What does the decision mean for employers?
Although this was a highly anticipated decision, it is important to remember that, as an ET decision, it is not binding on other tribunals. This means that the extent to which we can extract general principles from the judgment is limited; certain issues are likely to be examined in more detail by higher courts. Nevertheless, it addresses interesting issues and raises difficult questions for employers.
It is clear from the EAT decision that many beliefs are likely to amount to protected philosophical beliefs – even beliefs that others may find offensive – unless they are so extreme that they are akin to Nazism or totalitarianism. Employers should therefore be wary of direct discrimination claims. Dismissing or disciplining someone simply for believing something, even something offensive, will be unlawful if that is a protected belief. The ET judgment indicates that the right to hold a belief includes a limited right to assert that belief, and that taking detrimental action over statements of belief can therefore, in some circumstances, be regarded as unlawful direct discrimination.

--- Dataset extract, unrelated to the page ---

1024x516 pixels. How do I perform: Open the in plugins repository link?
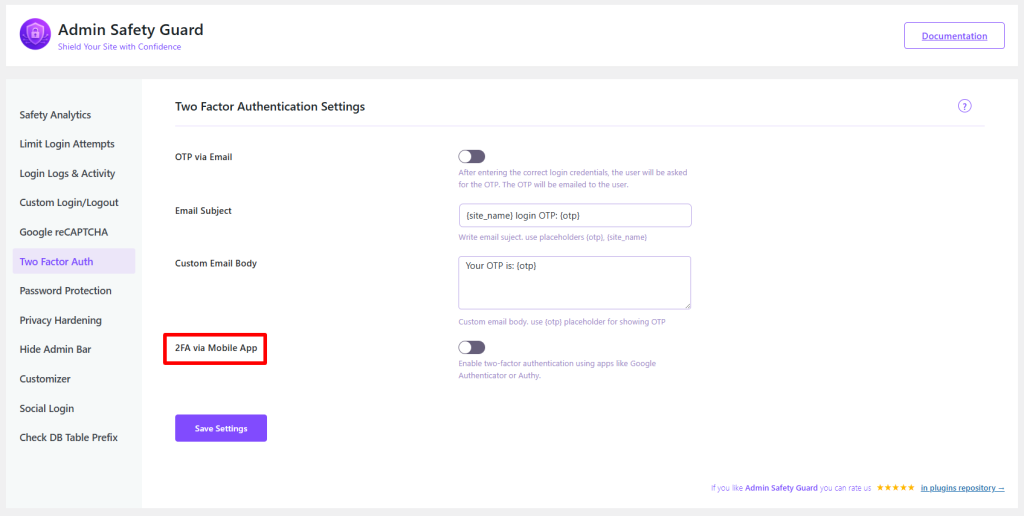[962, 488]
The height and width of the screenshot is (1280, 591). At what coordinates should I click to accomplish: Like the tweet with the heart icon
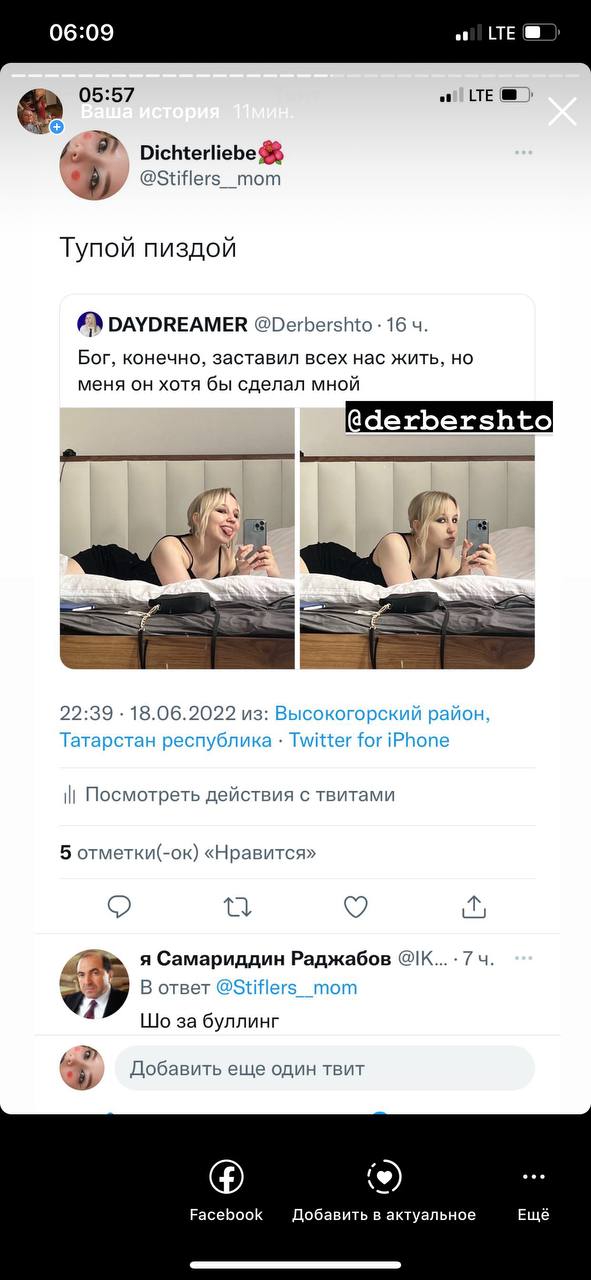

The ET judgment is much less clear over where the line should be drawn between direct discrimination (which is unlawful) and indirect discrimination (which can be justified). On the facts in this case, the manager taking the decision said that he acted because of Ms Forstater’s “position” – which the tribunal took to mean her belief. But there will be other cases where there are additional context factors in play (such as the language used or compatibility with internal policies) and where the employer will be able to show that any discrimination was indirect, rather than direct.
Employers can still, for example, take action over bullying or harassment of other employees. This might include, for example a point-blank refusal to use a trans person’s preferred pronouns. In this case, it was significant that Ms Forstater had not been found to have violated CGD’s bullying or harassment policies and she consistently said that she would use someone’s preferred pronouns. In contrast, in the Mackereth case in which indirect discrimination was justified, the Claimant refused to comply with his employer’s policy on the use of preferred pronouns.
Employers ought to be able to ask employees to avoid proactively airing their views in the workplace if they are causing offence or intimidating their colleagues . Notably, in this case, after discussions with the CGD COO, Ms Forstater had agreed to keep her views out of the workplace unless specifically invited by a colleague to talk about them.
It becomes more difficult when it comes to expressing beliefs outside of the workplace. If the employee does so in a way that is inappropriate or offensive, the employer can act. But if an employee expresses a protected belief as part of a public debate, making it clear that this is their personal view and not that of their employer, taking any kind of action is much more difficult from a legal perspective.
This decision will not be the final word on the clash between gender critical beliefs and trans rights. Even if CGD do not appeal this ruling, there is at least one other case in the pipeline on this topic (Higgs) and Dr Mackereth has indicated his intention to appeal against the EAT’s recent ruling against him.